**WRITTEN REQUEST A**:
Return the passage of the column that begins at the words "And then he" and ends after the words "such a letter.", copied character for character.

# PAGE EXTRACT start

Cool on ice fishing The rubification of Minnesota continued Tuesday when NBC's Tiki Barber went ice fishing with Paul Lynch, executive chef of FireLake restaurant in the downtown Minneapolis Radisson.

Honestly. When are the networks going to show some creativity and do less stereotypical stories about Minnesotans? They just love those knee-slapping portraits of us as ice fishing rubes -- even though Lynch showed his gourmet chops on the ice. And some of us are all too eager to aid and abet the image, so grateful that somebody's paying attention to us. It's kind of sickening because not everybody survives winter by tramping around in mukluks on frozen lakes, wholesome as that is.

Just don't call him king Good lord. Charles Carlson, the would-be Minneapolis City Council candidate who the Minnesota Daily proved was not exactly the person he represented himself as, claims to know nothing about a business card that accords him a title.

Carlson, who claimed to be from the UK but apparently is not, reportedly passed around at least one business card that read: Lord Charles M.H. Edvard-Carlson.

The phone number on the card is the same number at which I've always reached him, but, of course, anything can be printed on a business card. During my first interview with him about the business card, he said, "I have no idea. People are very angry [with me]."

But angry enough to print up gag business cards? Lord, have mercy, I rather doubt it.

A couple of weeks later, Carlson called me to say, "I just was getting a lot of calls and e-mails from people asking me where I was. I was wondering if you had gotten anything as well."

Nope.

Then I told Carlson I was still waiting for him to be honest with me about the Lord card. "I had nothing to do with that," he said.

And then he tantalized me with this nugget: Maybe the card is somebody's way of sparking an investigation of him. "A lot of people wrote letters to the county attorney's office," he said. "The county attorney's investigator has been calling my treasurer all week ... and I spoke with Pat Diamond, who is the chief prosecutor."

In early March, I asked Rondah Kinchlow, the Hennepin County attorney office's media rep, about a form letter circulating that was encouraging an investigation of Carlson's campaign actions. She said her office had not received such a letter.

On Wednesday, I asked Kinchlow whether Diamond had talked to Carlson. "I don't have anything to say about this right now," is the word from Diamond via Kinchlow.

# PAGE EXTRACT end
# SOURCE RECORDS start

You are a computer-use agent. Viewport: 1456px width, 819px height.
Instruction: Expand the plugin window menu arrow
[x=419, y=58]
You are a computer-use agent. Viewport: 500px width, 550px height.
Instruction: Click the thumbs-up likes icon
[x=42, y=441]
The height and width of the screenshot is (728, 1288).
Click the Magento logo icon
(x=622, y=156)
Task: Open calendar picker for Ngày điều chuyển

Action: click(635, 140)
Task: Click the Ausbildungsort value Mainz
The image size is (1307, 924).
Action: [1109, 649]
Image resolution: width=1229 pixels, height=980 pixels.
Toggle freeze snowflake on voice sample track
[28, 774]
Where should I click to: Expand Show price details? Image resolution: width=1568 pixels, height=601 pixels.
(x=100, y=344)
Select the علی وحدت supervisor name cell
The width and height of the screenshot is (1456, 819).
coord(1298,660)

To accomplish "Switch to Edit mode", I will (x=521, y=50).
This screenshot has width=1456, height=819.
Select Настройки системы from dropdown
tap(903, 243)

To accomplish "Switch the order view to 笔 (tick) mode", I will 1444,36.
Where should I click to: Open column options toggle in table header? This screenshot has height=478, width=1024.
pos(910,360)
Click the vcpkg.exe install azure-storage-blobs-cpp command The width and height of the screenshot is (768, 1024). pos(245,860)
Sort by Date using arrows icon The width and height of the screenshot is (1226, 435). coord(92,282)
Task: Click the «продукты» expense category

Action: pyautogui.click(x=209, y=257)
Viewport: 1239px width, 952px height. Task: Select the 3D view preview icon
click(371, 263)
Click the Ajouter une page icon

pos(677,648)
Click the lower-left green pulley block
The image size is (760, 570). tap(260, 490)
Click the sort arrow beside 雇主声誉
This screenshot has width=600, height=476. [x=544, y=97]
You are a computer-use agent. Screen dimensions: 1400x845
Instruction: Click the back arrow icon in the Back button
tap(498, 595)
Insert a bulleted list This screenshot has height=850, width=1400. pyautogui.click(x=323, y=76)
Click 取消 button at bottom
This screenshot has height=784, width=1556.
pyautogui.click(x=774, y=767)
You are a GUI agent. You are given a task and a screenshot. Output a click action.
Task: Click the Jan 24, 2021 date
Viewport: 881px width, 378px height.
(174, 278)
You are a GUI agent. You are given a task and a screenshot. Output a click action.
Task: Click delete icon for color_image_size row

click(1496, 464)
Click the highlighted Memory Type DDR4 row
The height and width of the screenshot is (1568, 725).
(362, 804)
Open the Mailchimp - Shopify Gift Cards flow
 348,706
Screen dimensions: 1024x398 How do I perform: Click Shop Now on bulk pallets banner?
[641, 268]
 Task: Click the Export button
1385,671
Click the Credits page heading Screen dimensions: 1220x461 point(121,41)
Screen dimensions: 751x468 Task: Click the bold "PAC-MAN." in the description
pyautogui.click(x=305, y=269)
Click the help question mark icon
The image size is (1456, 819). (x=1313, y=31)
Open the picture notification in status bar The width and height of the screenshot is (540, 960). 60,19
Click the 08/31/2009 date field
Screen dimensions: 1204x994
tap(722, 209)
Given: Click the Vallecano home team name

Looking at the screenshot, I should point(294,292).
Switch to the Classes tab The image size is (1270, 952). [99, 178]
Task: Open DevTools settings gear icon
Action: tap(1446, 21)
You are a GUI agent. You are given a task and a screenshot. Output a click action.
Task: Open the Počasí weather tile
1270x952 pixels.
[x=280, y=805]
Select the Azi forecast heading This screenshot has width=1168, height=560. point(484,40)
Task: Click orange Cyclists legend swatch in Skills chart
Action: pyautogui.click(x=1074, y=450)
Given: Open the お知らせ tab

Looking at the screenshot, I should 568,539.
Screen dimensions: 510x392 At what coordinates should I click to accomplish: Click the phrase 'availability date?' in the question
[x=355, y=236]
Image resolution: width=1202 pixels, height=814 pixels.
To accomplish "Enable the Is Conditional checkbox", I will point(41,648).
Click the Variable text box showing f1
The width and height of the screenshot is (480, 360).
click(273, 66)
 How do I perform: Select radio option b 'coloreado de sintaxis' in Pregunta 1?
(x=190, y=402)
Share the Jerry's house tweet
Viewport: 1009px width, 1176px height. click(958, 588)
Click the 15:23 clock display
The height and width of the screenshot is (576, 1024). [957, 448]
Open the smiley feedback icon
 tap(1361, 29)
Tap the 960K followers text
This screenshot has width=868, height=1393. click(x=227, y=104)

# SOURCE RECORDS end

**WRITTEN REQUEST B**:
Retype the records from the line that has "Click the Credits" through the line that has "Open the picture", including both of those lines, with no changes.

**RIGHT ANSWER A**:
And then he tantalized me with this nugget: Maybe the card is somebody's way of sparking an investigation of him. "A lot of people wrote letters to the county attorney's office," he said. "The county attorney's investigator has been calling my treasurer all week ... and I spoke with Pat Diamond, who is the chief prosecutor."

In early March, I asked Rondah Kinchlow, the Hennepin County attorney office's media rep, about a form letter circulating that was encouraging an investigation of Carlson's campaign actions. She said her office had not received such a letter.

**RIGHT ANSWER B**:
Click the Credits page heading Screen dimensions: 1220x461 point(121,41)
Screen dimensions: 751x468 Task: Click the bold "PAC-MAN." in the description
pyautogui.click(x=305, y=269)
Click the help question mark icon
The image size is (1456, 819). (x=1313, y=31)
Open the picture notification in status bar The width and height of the screenshot is (540, 960). 60,19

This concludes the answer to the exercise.